The quote itself was not ironic, but Mark’s lack of witty annotation certainly was. It seemed the man who loved the book before me had commentary for everything except vulnerability. This seems to touch on something more universal: the discomfort with emotional nakedness — both textually and culturally. Maybe Wallace is bro literature because so many male readers intellectualize Wallace, yet resist the raw portrayals of the desire for connection.
Vulnerability is a central theme of Infinite Jest — an adjective certainly not aligned with the dominant discourse surrounding masculinity, or what a man ought to look like. In the novel, Wallace’s narrative centers on dependency and addiction, featuring Alcoholics Anonymous meetings where addicts practice radical honesty, surrender of the ego, and the importance of needing one another. These narratives surrounding emotional exposure, confession, and powerlessness seem to starkly contradict representations of traditional masculine autonomy.
This idea is echoed in Wallace’s characters as well; in Infinite Jest, characters are terrified of being unseen or unloved. Entertainment acts as a metaphor for withdrawal, underscoring the tragedy of emotional self-restriction. Wallace shows tenderness towards weakness: he does not mock fragility, but surrenders to it.
The concepts of fragility, emotional vulnerability, surrender, and dependence are all, in many cases, culturally-coded as feminine. So many representations of male media cite domination, conquest, and the absence of emotion as the pinnacle of masculinity, but Wallace’s characters want intimacy more than dominance; Intimacy that only comes from equal give and take. Characters listen, they confess, and they empathize, rather than draping experiences in a thick coat of irony.
In fact, Wallace seems to believe the opposite. Wallace once asserted that irony had exhausted itself in our culture; that the next literary rebellion would not be sharper wit, but unguarded sincerity. In a culture afraid of the honest, he proposed that the bravest thing a writer could do was risk authenticity. Bro literature, as a static, unnuanced label, depends on performance; intellectual dominance, ironic distance, and the gratification of having conquered a difficult book. But Wallace’s fiction repeatedly dismantles that posture. His characters’ cleverness isolates them; their survival depends on confession, cliché, and connection.

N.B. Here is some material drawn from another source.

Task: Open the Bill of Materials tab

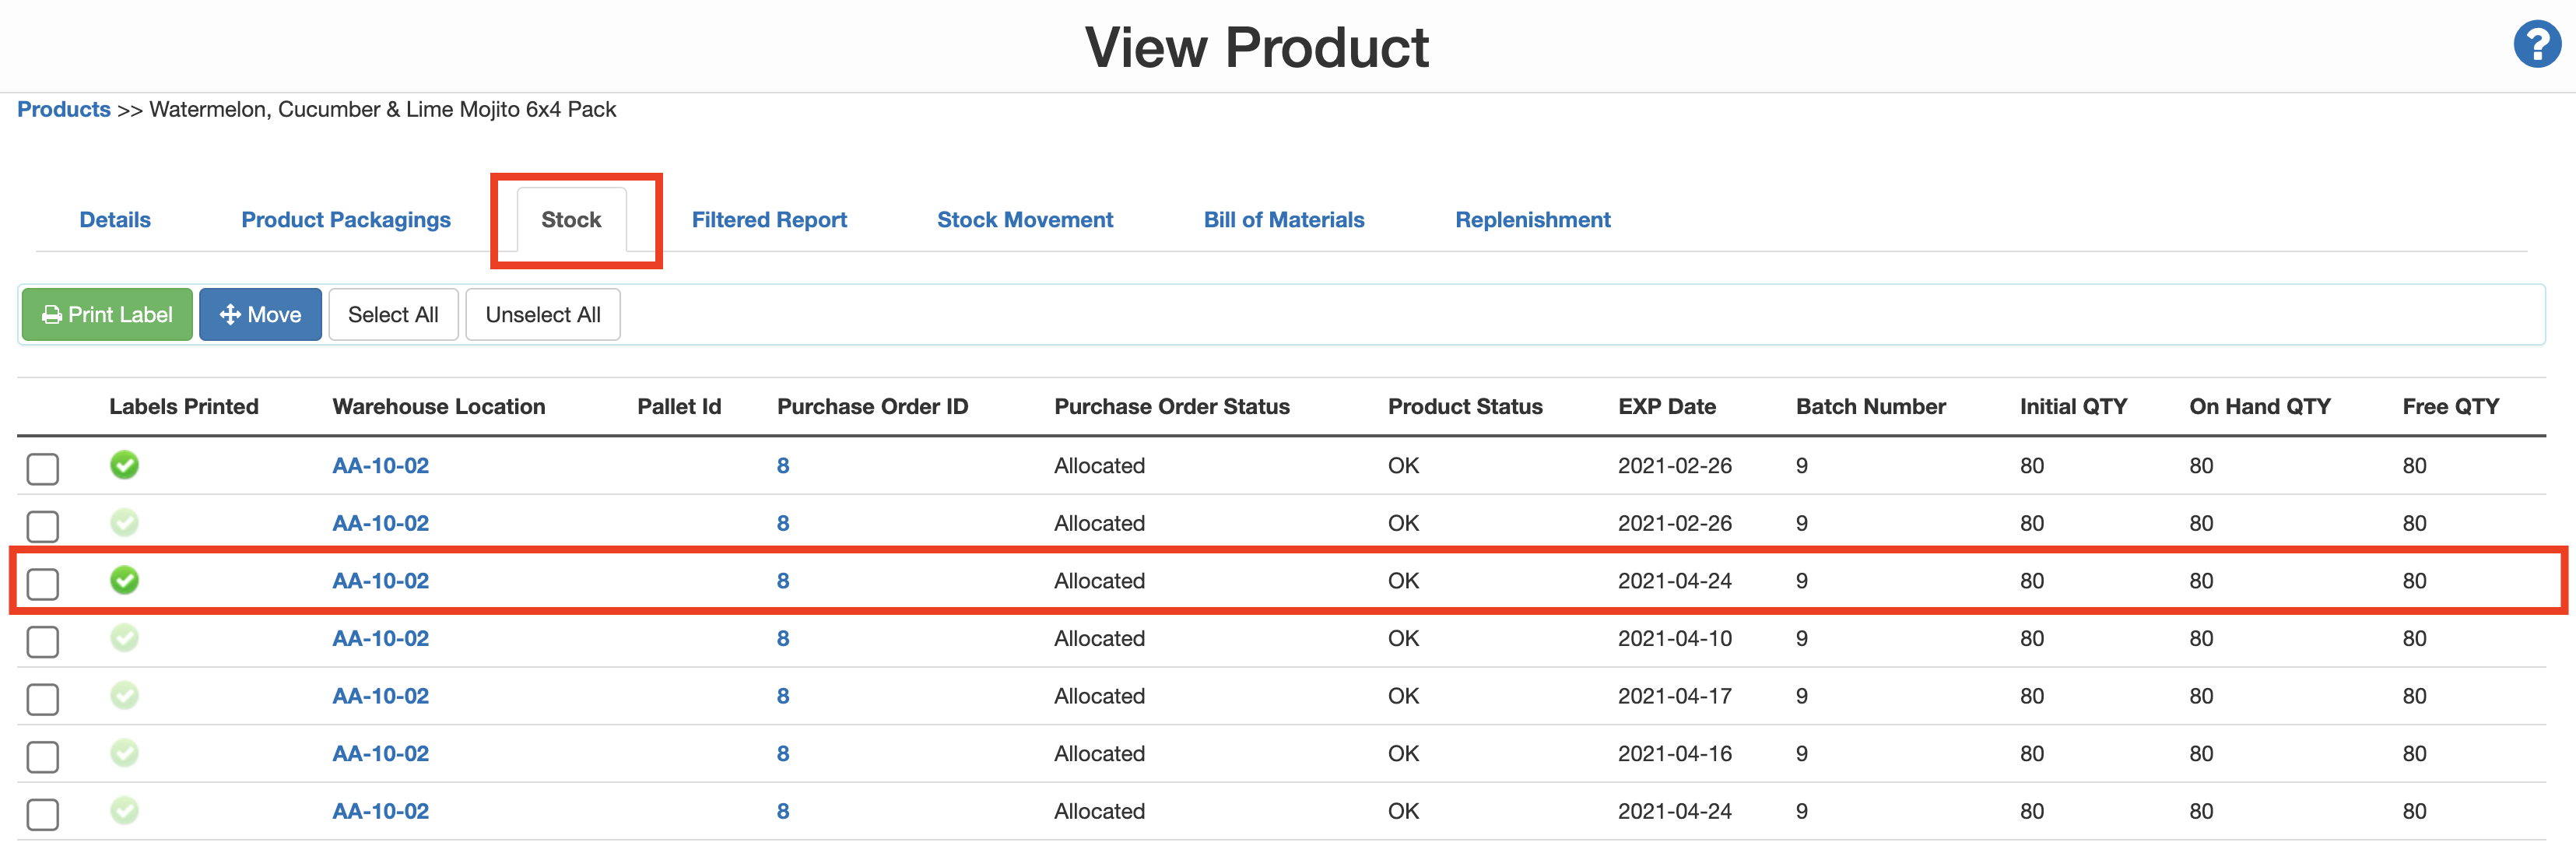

The real radicalism of Wallace’s work is not its density, but its demand for vulnerability: a quality culturally coded as feminine (and therefore easily misread as weakness).
But if the text so often negates the bro literature label, why is Wallace canonized as the salvation of the subcategory itself? Likely because of the obvious: Wallace is taught in male-dominated academic spaces, and the study of literature itself is historically considered a male field. In this, textual density and academic rigor become mistaken for masculinity, conflating intellectual effort with male endurance. After all, the author is dead: the interpretation of a work by its audience determines the significance of a text, not the author’s intention. Perhaps this bro literature label is a byproduct of the way certain men read Wallace (or rather, the way they display having read him).
Like Mark, many male fans of David Foster Wallace intellectualize his prose but resist his critique of irony as avoidance and raw, human depictions of sentimentality. Wallace’s work is not about masculine triumph, but rather fear of abandonment, the searing agony of desire, the innate need for connection.
I wonder if Mark was silent due to discomfort. Perhaps it was recognition? Was it simply too vulnerable to annotate? In a supposedly masculine text, one of the most celebrated quotes is left undiscussed. But perhaps in his silence, one more reader is left held, seen, and forgiven.